Wie gut gefällt dir die Strecke und was sagst du zu den warmen Bedingungen?
“Eigentlich habe ich nur positive Erinnerungen an Oberstdorf, dort habe ich meistens gute Ergebnisse erzielen können. Die Strecke wurde für die Weltmeisterschaften nochmals leicht umgebaut und zusätzlich erschwert. Herzstück der Loipe ist mit dem Burgstall ein brutal langer Anstieg, was mir eigentlich nicht entgegenkommt. Im Klassischen Stil fühle ich mich allerdings wohl und sollte die anspruchsvolle Strecke meistern können. Bei den 50 Kilometern müssen wir über 2.000 Höhenmeter bewältigen. Die Loipe wurde bisher immer gesalzen, damit stellten die Veranstalter trotz der extrem warmen Temperaturen eine recht kompakte Unterlage zur Verfügung. Die nassen Verhältnisse liegen mir ganz gut.”
Du hast ja bereits zwei Weltmeisterschafts-Medaillen zuhause hängen, wie speziell war es auf ein Weltmeisterschaftspodest zu steigen?
“Auf alle Fälle waren die zwei WM-Medaillen im Team-Sprint 2015 und 2017 zwei herausstechende Höhepunkte in meiner bisherigen Karriere! Natürlich wäre es auch einmal schön gewesen eine Einzel-Medaille holen zu können, andererseits war es toll diese Erfolge mit meinem Teamkollegen Federico Pellegrino zu teilen.”
Mittlerweile zählst du zu den Routines im Langlaufzirkus, hast du bereits Pläne für die Zeit nach deiner aktiven Karriere?
“In Italien bin ich mit meinen 32 Jahren der Älteste, nichts desto trotz finde ich, dass ich immer noch auf einem guten Level bin. Wenn ich darf, werde ich auf alle Fälle noch weiter machen. Mir gefällt der Langlaufsport einfach zu gut, das Training ist abwechslungsreich und die Rennen fordern, genau das macht es aus! Vielleicht tun sich in der Zukunft andere Türen auf. Vor wenigen Wochen habe ich die Skilehrerausbildung abgeschlossen und könnte mir gut vorstellen, nach der aktiven Karriere bei der Polizei-Sportgruppe als Trainer weiter zu arbeiten.”

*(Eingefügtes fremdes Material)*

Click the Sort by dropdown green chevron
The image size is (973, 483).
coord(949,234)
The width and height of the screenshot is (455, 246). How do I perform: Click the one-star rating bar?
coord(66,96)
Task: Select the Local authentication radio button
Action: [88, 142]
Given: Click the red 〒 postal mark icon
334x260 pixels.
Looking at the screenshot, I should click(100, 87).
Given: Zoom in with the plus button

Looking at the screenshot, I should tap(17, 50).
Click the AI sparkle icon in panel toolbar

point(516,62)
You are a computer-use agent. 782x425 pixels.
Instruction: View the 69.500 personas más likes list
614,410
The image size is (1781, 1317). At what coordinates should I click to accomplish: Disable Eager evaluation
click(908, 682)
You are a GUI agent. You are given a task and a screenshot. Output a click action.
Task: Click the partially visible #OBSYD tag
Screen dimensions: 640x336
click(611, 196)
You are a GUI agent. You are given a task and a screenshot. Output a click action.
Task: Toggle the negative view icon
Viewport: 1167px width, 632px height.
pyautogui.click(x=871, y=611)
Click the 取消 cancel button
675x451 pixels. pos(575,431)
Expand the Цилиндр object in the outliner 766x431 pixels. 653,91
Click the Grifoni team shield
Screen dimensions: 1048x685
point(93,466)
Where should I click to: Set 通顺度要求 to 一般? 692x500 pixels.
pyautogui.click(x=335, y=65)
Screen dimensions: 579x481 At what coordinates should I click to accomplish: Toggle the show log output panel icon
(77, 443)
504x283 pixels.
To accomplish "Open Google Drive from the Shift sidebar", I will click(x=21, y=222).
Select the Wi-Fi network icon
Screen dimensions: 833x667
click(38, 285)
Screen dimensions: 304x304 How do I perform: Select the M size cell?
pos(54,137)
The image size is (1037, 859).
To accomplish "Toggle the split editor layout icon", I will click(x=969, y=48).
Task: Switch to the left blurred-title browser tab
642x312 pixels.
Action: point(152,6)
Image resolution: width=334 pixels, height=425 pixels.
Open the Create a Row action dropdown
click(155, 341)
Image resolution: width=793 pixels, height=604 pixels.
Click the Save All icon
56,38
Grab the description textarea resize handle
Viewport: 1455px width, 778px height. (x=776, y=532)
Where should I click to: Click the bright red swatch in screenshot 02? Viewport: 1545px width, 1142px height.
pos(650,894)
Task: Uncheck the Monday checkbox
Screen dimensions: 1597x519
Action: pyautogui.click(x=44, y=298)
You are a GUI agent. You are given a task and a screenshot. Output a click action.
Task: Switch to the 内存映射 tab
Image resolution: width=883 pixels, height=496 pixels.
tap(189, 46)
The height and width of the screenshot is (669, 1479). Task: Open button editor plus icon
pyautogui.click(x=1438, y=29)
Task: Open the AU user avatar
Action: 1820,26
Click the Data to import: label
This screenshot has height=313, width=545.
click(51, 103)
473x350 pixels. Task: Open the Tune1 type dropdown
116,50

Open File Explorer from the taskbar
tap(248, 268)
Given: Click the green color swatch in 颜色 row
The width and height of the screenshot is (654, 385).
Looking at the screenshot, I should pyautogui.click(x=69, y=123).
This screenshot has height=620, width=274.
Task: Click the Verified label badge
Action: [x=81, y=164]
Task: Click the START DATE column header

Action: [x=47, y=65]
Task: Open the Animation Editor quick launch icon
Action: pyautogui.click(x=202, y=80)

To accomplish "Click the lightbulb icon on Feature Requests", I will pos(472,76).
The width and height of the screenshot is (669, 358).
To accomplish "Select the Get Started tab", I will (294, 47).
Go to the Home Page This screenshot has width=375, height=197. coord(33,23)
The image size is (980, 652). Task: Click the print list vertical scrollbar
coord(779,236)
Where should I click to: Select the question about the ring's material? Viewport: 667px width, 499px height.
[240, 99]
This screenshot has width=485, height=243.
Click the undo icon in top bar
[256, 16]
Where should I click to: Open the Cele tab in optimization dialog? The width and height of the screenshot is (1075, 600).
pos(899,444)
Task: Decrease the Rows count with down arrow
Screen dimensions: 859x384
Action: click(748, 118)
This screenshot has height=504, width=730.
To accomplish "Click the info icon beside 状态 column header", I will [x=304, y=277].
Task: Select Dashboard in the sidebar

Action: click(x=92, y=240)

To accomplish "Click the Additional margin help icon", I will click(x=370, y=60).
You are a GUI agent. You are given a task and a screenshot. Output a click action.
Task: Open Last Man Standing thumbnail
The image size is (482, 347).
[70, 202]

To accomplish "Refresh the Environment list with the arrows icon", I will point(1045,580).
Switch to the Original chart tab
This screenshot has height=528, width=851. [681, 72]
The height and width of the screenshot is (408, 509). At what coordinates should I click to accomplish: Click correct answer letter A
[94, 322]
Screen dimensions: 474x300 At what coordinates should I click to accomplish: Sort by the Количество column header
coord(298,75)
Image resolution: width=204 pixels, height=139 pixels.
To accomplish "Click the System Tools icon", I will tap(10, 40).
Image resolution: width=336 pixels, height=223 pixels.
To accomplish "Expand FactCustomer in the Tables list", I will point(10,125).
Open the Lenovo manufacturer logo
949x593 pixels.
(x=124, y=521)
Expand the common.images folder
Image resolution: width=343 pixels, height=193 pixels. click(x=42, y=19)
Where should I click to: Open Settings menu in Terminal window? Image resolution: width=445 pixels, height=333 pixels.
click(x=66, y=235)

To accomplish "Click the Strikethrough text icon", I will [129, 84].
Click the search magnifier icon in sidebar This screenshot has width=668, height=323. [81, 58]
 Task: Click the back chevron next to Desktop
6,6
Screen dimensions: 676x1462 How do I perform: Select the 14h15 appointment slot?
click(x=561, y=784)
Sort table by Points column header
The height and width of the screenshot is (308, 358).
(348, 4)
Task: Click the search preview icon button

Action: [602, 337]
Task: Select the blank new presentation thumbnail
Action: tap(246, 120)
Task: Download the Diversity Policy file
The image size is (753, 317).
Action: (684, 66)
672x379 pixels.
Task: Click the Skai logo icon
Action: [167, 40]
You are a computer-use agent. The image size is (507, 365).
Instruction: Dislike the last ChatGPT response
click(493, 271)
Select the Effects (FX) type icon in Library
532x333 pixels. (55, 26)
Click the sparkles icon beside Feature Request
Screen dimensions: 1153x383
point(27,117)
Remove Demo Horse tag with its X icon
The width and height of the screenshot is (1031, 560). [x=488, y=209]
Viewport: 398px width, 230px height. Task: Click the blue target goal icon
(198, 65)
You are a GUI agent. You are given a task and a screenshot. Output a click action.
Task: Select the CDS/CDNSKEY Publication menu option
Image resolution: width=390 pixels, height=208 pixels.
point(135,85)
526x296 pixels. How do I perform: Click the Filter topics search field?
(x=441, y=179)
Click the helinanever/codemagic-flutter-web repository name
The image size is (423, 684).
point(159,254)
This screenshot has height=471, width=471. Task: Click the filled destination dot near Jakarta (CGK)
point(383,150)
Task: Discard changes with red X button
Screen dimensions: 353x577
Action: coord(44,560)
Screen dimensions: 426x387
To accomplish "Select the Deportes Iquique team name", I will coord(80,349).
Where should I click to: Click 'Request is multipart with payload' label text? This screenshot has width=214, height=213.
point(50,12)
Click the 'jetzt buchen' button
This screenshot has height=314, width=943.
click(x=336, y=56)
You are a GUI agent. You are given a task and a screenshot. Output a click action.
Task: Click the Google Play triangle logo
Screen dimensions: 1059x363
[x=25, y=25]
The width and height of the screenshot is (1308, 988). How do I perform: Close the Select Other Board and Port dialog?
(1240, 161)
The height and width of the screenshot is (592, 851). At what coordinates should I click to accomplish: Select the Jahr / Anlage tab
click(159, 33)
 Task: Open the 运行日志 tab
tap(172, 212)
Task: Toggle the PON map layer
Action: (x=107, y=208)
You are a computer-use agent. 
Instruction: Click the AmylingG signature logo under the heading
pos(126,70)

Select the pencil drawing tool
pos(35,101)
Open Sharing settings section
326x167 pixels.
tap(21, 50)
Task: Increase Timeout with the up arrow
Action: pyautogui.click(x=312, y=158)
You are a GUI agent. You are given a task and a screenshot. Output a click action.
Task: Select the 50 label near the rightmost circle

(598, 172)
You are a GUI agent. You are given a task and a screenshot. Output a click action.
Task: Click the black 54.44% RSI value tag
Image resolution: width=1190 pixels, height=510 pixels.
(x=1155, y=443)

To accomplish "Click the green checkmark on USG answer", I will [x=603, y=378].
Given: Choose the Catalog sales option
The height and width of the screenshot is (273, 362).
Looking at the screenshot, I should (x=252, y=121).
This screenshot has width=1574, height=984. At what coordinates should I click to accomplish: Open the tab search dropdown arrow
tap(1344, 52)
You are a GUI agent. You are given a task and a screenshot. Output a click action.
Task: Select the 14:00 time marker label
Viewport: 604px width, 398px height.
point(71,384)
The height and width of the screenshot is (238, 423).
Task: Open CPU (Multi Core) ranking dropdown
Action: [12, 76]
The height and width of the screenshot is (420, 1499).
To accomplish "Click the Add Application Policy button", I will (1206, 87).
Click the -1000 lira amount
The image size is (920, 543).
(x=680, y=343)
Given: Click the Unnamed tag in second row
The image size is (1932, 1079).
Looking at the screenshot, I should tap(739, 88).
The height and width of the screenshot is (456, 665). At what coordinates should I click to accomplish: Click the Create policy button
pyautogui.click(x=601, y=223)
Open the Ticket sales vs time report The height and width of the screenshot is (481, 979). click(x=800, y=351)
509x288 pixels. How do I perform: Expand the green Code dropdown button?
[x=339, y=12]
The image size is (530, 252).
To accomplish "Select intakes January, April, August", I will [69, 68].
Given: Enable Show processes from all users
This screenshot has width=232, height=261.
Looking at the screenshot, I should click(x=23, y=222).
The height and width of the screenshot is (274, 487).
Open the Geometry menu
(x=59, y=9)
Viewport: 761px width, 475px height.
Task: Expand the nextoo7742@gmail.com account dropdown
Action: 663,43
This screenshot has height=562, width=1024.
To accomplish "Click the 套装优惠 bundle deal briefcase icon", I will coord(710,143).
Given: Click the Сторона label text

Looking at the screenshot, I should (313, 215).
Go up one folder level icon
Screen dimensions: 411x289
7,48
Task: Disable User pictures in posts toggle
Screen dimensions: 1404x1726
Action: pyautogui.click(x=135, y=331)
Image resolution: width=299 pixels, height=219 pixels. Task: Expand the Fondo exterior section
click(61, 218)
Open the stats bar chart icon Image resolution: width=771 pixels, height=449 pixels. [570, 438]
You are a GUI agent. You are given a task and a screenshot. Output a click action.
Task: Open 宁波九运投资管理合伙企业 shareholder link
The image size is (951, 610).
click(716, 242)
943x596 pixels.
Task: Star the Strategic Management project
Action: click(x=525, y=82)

Was hältst du von der Marathon-Szene im Langlauf, würde dich ein Einstieg in die langen Distanzen reizen?
“Ich muss sagen, die Langstrecken-Rennen taugen mir wirklich gut. Das Niveau ist mittlerweile fast auf Augenhöhe mit dem Weltcup. Wenn ich bei den Weltmeisterschaften nicht nominiert worden wäre, hätte ich mich heuer beim Vasalauf in Schweden (90 Kilometer Volkslanglauf) an den Start gestellt. Besonders die Marcialonga möchte ich als aktiver Athlet einmal erleben. Natürlich muss ich dafür die Freigabe von der Sportgruppe bekommen, die Pflichten bei den “normalen” Rennen stehen da an erster Stelle!”